* **Énoncé 1**:
Recopiez le passage de l'extrait qui commence par « Dans l’avion qui » et se poursuit jusqu'à « parvenu. Je l’étudierai. », en remplaçant « le mercredi » par « le jeudi ».

:::

Dans l’avion qui le ramenait du Portugal au Vatican, le 13 mai 2017, le pape François a répondu à une question de Nicolas Senèze, correspondant de La Croix à Rome.
Question : La Fraternité Saint-Pie X a une grande dévotion pour Fatima. Un accord est-il pour bientôt ? Ce serait le retour triomphal de fidèles qui montrent ce que signifie être vraiment catholiques ?
Réponse : J’écarterais toute forme de triomphalisme. Complètement. Il y a quelques jours, la feria quarta de la Congrégation pour la Doctrine de la Foi – on l’appelle la feria quarta, car elle se réunit le mercredi – a étudié un document. Et le document ne m’est pas encore parvenu. Je l’étudierai.
Deuxièmement, les rapports actuels sont fraternels. L’année dernière, je leur ai donné à tous la permission pour la confession, et aussi une forme de juridiction pour les mariages. Mais déjà avant, les problèmes qui devaient être résolus par la doctrine de la foi, la Congrégation pour la Doctrine de la Foi les traitait. Par exemple les abus : les abus [sur des mineurs, ndlr] chez eux, ils nous en référaient. Ainsi pour la Pénitencerie. Ainsi pour la réduction à l’état laïc d’un prêtre. Il y a donc des rapports fraternels. Avec Mgr Fellay, j’ai de bons rapports. Nous avons parlé quelques fois. Je ne veux pas brusquer les choses. Cheminer, cheminer, cheminer, et après on verra. Pour moi, ce n’est pas un problème de gagnants ou de perdants, mais de frères, qui doivent cheminer ensemble en cherchant la formule pour faire des pas en avant.

:::

* **Énoncé 2**:
Veuillez présenter sous forme de liste numérotée les lignes des enregistrements, en commençant par la ligne qui contient « Click the TWEAK text label » et en allant jusqu'à la ligne qui contient « coord(49,200) », sans les lignes vides.

* **Les enregistrements**:
:::

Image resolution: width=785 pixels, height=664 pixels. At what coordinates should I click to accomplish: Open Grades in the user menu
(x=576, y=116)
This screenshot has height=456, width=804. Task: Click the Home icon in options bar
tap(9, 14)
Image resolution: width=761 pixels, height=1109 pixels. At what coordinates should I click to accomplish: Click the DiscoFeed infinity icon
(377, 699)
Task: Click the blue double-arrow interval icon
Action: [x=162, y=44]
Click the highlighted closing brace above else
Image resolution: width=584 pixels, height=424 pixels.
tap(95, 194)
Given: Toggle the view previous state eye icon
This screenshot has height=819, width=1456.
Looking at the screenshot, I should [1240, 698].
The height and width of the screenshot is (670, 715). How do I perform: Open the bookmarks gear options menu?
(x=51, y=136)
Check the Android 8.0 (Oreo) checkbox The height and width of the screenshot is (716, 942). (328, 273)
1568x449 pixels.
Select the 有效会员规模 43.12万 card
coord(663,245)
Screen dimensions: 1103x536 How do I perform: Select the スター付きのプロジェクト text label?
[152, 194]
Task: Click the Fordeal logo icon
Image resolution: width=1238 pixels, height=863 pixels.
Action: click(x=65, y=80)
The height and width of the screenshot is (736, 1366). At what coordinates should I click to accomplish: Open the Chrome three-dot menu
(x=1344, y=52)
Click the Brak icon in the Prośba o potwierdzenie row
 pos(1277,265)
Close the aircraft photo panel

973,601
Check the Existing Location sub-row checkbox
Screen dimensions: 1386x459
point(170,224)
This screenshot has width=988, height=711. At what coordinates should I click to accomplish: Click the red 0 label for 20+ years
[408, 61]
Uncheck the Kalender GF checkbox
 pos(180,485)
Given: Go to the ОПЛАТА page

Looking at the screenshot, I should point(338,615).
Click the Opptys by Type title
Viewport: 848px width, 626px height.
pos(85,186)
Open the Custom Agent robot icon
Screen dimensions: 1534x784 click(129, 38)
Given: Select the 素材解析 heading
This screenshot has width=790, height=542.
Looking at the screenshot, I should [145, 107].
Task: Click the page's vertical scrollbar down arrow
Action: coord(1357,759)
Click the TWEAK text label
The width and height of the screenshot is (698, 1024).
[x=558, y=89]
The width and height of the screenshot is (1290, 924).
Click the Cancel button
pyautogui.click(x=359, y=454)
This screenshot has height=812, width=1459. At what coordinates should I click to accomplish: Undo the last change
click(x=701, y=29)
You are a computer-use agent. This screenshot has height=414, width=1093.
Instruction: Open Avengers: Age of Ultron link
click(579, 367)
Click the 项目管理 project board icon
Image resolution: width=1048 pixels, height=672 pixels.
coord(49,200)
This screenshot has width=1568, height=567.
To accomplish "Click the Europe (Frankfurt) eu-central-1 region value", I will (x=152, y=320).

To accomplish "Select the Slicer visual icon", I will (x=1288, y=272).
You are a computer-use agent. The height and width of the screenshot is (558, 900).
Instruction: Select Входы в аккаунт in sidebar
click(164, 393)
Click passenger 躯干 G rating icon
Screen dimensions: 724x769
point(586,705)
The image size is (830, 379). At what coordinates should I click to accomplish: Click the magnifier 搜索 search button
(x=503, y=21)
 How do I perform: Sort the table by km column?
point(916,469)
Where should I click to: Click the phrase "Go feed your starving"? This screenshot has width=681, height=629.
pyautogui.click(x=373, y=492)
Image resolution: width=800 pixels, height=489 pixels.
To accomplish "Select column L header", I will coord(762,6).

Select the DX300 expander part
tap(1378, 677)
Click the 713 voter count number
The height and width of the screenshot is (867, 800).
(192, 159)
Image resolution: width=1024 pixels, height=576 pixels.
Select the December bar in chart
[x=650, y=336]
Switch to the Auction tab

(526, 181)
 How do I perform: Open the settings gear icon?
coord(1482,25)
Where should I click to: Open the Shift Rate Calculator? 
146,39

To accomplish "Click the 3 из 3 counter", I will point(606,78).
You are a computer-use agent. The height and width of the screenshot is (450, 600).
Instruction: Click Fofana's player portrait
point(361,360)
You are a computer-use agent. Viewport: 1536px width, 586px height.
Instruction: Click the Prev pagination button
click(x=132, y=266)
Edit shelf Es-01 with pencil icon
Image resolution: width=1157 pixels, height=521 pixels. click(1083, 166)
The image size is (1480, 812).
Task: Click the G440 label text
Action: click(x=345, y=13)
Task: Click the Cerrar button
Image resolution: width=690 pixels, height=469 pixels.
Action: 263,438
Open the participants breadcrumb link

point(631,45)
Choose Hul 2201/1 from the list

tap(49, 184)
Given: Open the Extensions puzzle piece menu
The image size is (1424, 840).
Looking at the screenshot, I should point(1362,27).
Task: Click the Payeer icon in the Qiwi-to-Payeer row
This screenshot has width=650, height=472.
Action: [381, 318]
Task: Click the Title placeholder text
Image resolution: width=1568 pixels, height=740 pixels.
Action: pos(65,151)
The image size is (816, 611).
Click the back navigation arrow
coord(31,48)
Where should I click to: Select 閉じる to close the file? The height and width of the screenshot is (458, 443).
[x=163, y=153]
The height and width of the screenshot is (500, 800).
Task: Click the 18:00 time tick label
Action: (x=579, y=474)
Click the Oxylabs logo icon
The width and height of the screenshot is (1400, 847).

:::

* **Résultat attendu 1**:
Dans l’avion qui le ramenait du Portugal au Vatican, le 13 mai 2017, le pape François a répondu à une question de Nicolas Senèze, correspondant de La Croix à Rome.
Question : La Fraternité Saint-Pie X a une grande dévotion pour Fatima. Un accord est-il pour bientôt ? Ce serait le retour triomphal de fidèles qui montrent ce que signifie être vraiment catholiques ?
Réponse : J’écarterais toute forme de triomphalisme. Complètement. Il y a quelques jours, la feria quarta de la Congrégation pour la Doctrine de la Foi – on l’appelle la feria quarta, car elle se réunit le jeudi – a étudié un document. Et le document ne m’est pas encore parvenu. Je l’étudierai.

* **Résultat attendu 2**:
1. Click the TWEAK text label
2. The width and height of the screenshot is (698, 1024).
3. [x=558, y=89]
4. The width and height of the screenshot is (1290, 924).
5. Click the Cancel button
6. pyautogui.click(x=359, y=454)
7. This screenshot has height=812, width=1459. At what coordinates should I click to accomplish: Undo the last change
8. click(x=701, y=29)
9. You are a computer-use agent. This screenshot has height=414, width=1093.
10. Instruction: Open Avengers: Age of Ultron link
11. click(579, 367)
12. Click the 项目管理 project board icon
13. Image resolution: width=1048 pixels, height=672 pixels.
14. coord(49,200)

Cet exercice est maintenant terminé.